Sometime, Never is a British television sitcom produced by WitzEnd Productions for Meridian Broadcasting and transmitted on the ITV network with an initial pilot episode on 17 July 1995 by Central Television, and the full series follows between 27 October and 8 December 1996.
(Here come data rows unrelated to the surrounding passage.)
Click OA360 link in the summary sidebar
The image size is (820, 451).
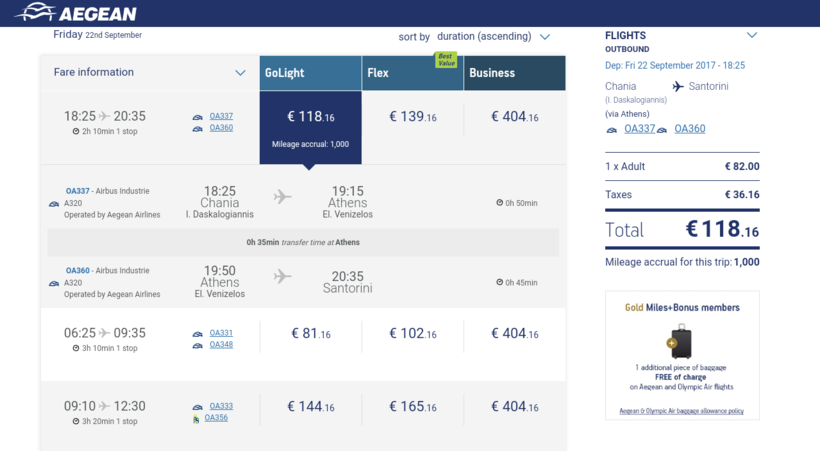[x=689, y=129]
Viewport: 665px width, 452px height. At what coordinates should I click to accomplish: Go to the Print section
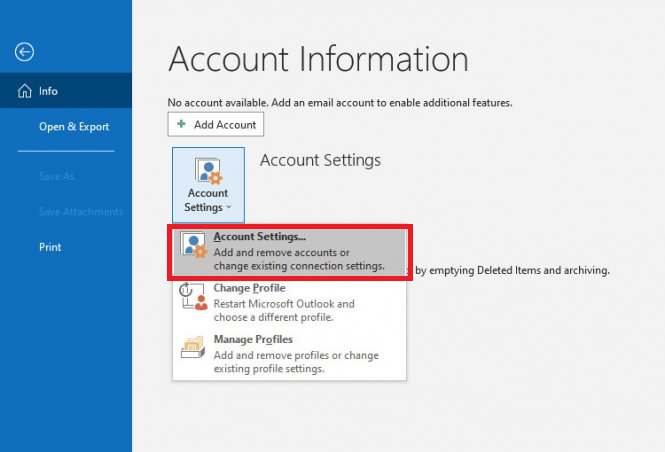click(x=50, y=247)
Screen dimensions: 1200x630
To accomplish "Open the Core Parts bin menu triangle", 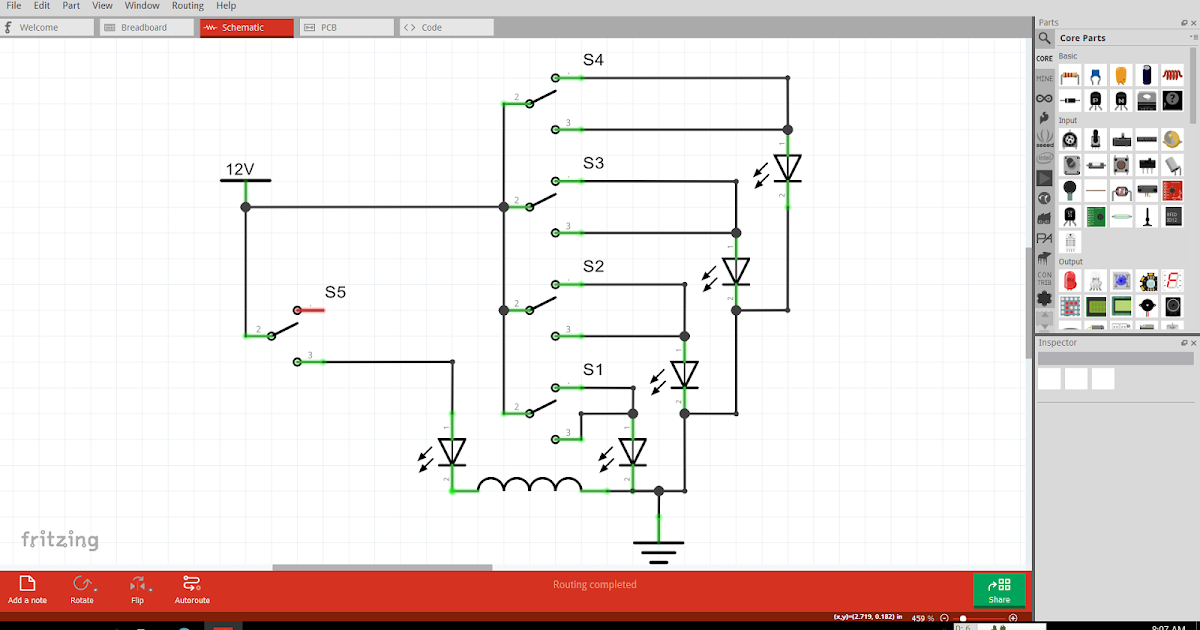I will tap(1192, 36).
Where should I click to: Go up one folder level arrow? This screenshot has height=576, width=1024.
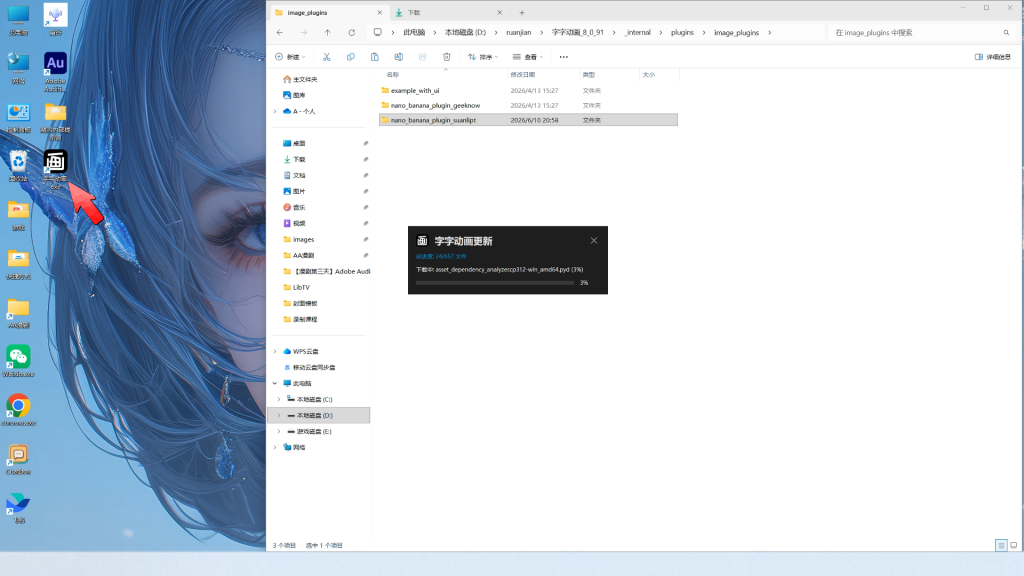327,32
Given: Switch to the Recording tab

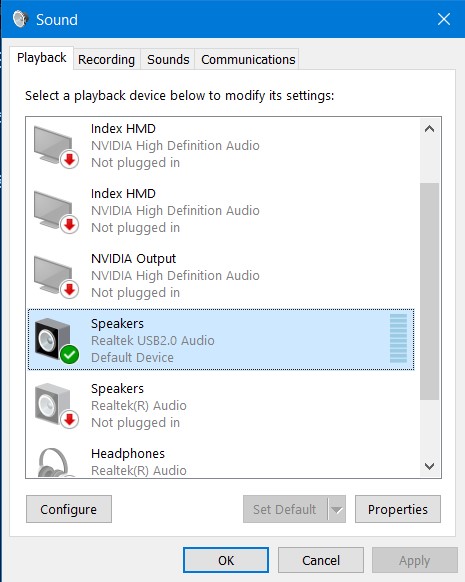Looking at the screenshot, I should click(107, 59).
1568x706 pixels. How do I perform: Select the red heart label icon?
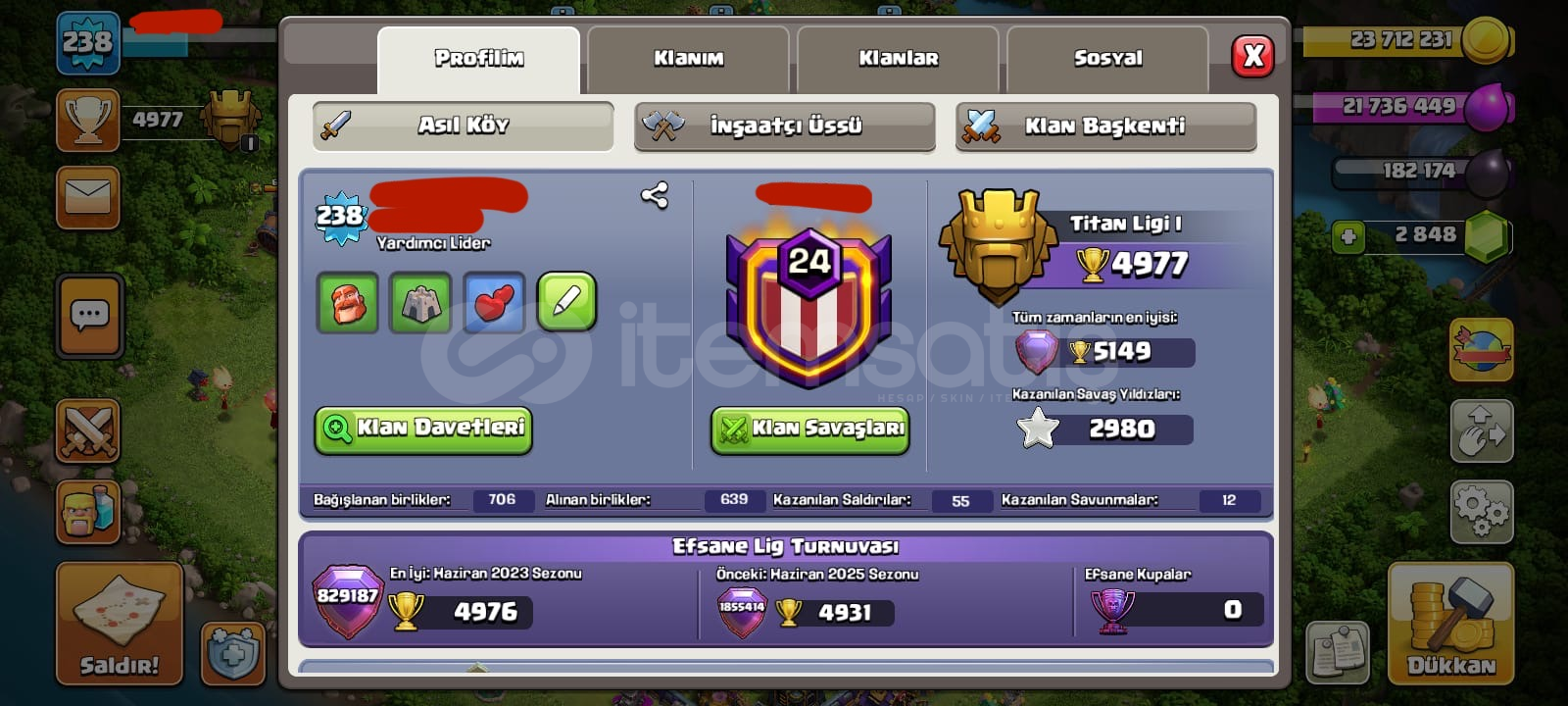(494, 302)
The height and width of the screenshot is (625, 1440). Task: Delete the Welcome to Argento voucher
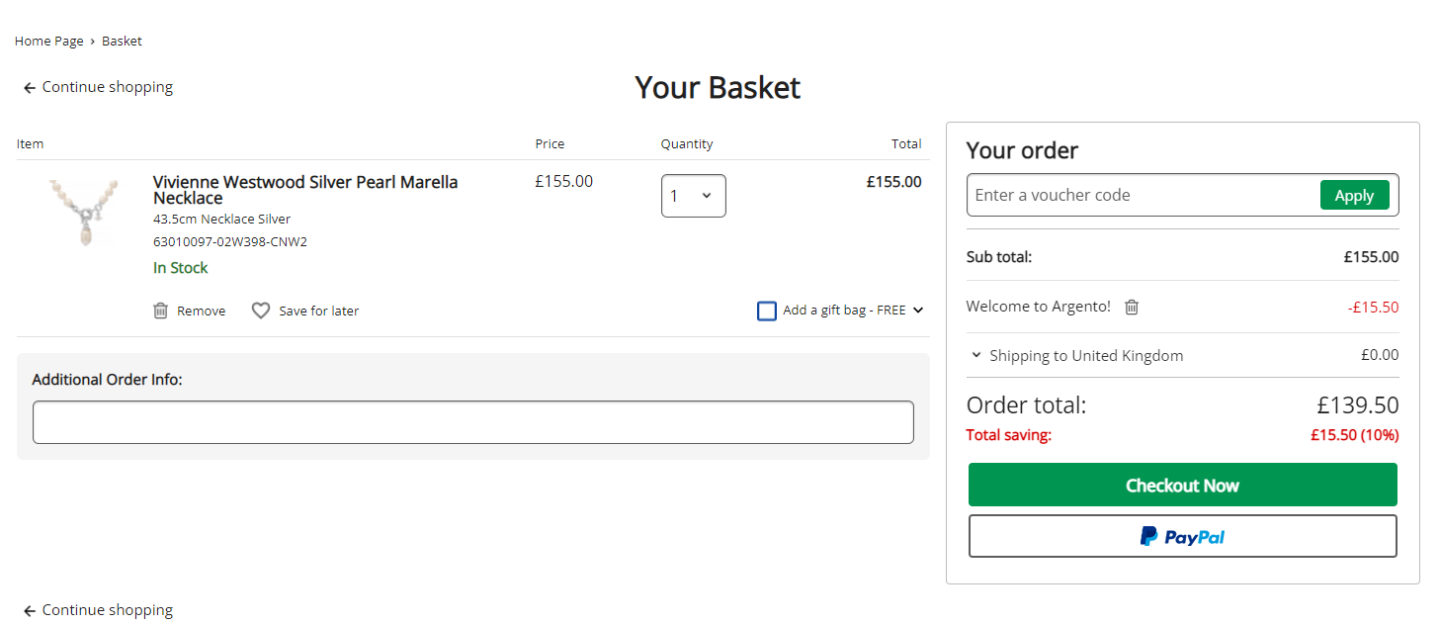(x=1131, y=307)

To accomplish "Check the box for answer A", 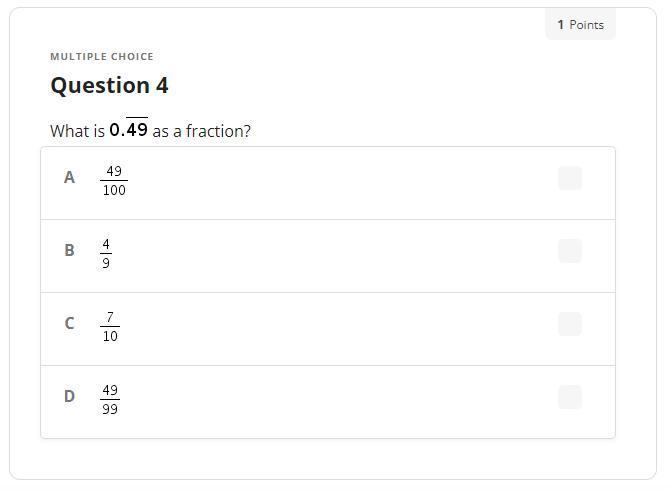I will 570,178.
Written and created by Jenny Lecoat, the series about the disappointing reality of adult life for the late baby-boomer generation, once promised every idyll for which they could wish.

==Cast==
- Sara Crowe – Maxine Bailey (Series 0–1)
- Ann Bryson – Bernice (Series 0–1)
- Paul Chapman – Harry
- Harry Burton – Ian (Series 0–1)
- Lucinda Fisher – Louise Kilgarith (Series 0–1)
- Sean Carnegie – Jason Williams (Series 0–1)
- John Hodgkinson – Kev
- Guy Witcher – St. John (Series 1 episode 3)

==Series overview==

| Series | Episodes |  | Originally released |  |
| First released | Last released |
| Pilot | 1 |  | 17 July 1995 |  |
| 1 | 7 |  | 27 October 1996 | 8 December 1996 |

==Episodes==
===Pilot (1995)===

| No. overall | No. in series | Title | Directed by | Written by | Original release date |
| 1 | - | "Pilot" | Baz Taylor | Jenny Lecoat | 17 July 1995 |
It is her 30th birthday and she reflects on her life and wonders what happened to the sophisticated, stylish woman she imagined she would grow up to be. She turns to her best friend Bernice for comfort, but finds she has opened the cooking sherry.

===Series 1 (1996)===

| No. overall | No. in series | Title | Directed by | Written by | Original release date |
| 2 | 1 | "Fools Rush In..." | Sylvie Boden | Jenny Lecoat | 27 October 1996 |
Max, a drama teacher, lives in the flat underneath Bernie's family home. Max prepares for a job interview, but the headmaster gives the job to a younger woman. Her boyfriend forgets their anniversary. She feels life is passing her by and resolves to change her personality.
| 3 | 2 | "Trust in Me" | Sylvie Boden | Jenny Lecoat | 3 November 1996 |
When Max's flat is burgled she changes her liberal principles and begins to suspect her pupils. Max decides to make a clean break with her boyfriend Ian, but gets carried away and spends the night with him. Bernice gives Max her new CD player, they put on some loud music and cannot hear Kev knocking on the window. He knocks too hard and falls through.
| 4 | 3 | "Respect" | Sylvie Boden | Jenny Lecoat | 10 November 1996 |
Bernice's son, Thomas, has been eavesdropping while Max and Bernice are being rude about Louise. Thomas repeats what he heard at school, and Louise calls in his mother to complain. Meanwhile, Max accepts Ian's invitation to dinner, but he upsets her and she storms out, insulting his guests. Thomas is told that as punishment for his behaviour, he can't make the dragon's head for the school play, but Louise is horrified when the dragon appears at the school play and has been made to look just like her.
| 5 | 4 | "Getting Results" | Sylvie Boden | Jenny Lecoat | 17 November 1996 |
Max is exhausted after cleaning her flat in preparation for her mother, Annette's, visit. Annette announces her marriage is over, and Max lets her stay.
| 6 | 5 | "Bad Behaviour" | Sylvie Boden | Jenny Lecoat | 24 November 1996 |
When Max and Bernice are shopping they spot Max's ex-boyfriend, Ian, with his new girlfriend. Max is jealous and decides to invite him to the PTA party. Bernice uses the party as an excuse to rekindle her marriage, but her efforts come to nothing. Louise's boyfriend tells her she is frigid, she rushes to the party and rips off her top in front of the headmaster.
| 7 | 6 | "The Green Green Grass of Home" | Sylvie Boden | Jenny Lecoat | 1 December 1996 |
Bernice decides she would like a job, and Max wants to have children with Ian. Max volunteers to look after Bernice's children with Ian while Bernice works as a barmaid. Max thinks she may be pregnant, but her experiences looking after the children have not been good. Bernice has a disastrous evening at work and is given the sack. Max finds out she is not pregnant and when Bernice returns home they both celebrate.
| 8 | 7 | "Goodbye" | Sylvie Boden | Jenny Lecoat | 8 December 1996 |
Ian has been offered a new job in Canada and Max agrees to go with him. At her leaving party Bernice gives her a leaving present and Max breaks down and tells Ian she doesn't want to go.